The Kesh are the post-industrial people Le Guin imagined for the ruins of Northern California in Always Coming Home—living in small towns, practicing reciprocity with the land, maintaining technological literacy without technological dependence, and organizing their lives around the assumption that no arrangement is permanent. They are not primitives reverting to a pre-technological state; they are descendants of industrial civilization who have chosen (or been forced into) a different relationship with tools, land, and each other. The Kesh practice "heyiya-if"—the acknowledgment that all ways of living are conditional, that what works now may fail later, and that the work of culture is maintenance, not perfection. For AI governance, the Kesh model the practice of sustained attention: not building the perfect dam and walking away, but building adequate dams and maintaining them daily, watching the river, adjusting when the sticks loosen, understanding that the river never stops pushing and the work never ends.

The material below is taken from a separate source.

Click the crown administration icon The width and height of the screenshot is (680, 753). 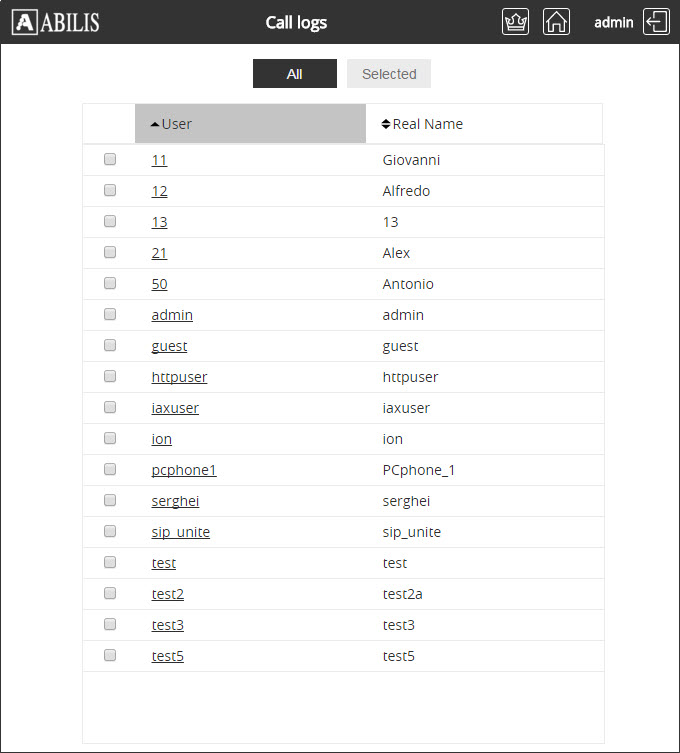tap(515, 22)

Le Guin constructed the Kesh through what she called "archaeological imagination"—working backward from the premise that industrial civilization had collapsed (through ecological catastrophe, social breakdown, or some combination) and asking what cultures might emerge in the long aftermath. The Kesh are not a single answer but one answer among many—the novel also describes neighboring peoples (the militaristic Condor, the trading Pig People) whose responses to the same conditions produced different societies. The plurality is deliberate: Le Guin was not proposing the Kesh as the solution but as a demonstration that alternatives are thinkable, and that thinking them rigorously requires the ethnographer's discipline of attending to every detail.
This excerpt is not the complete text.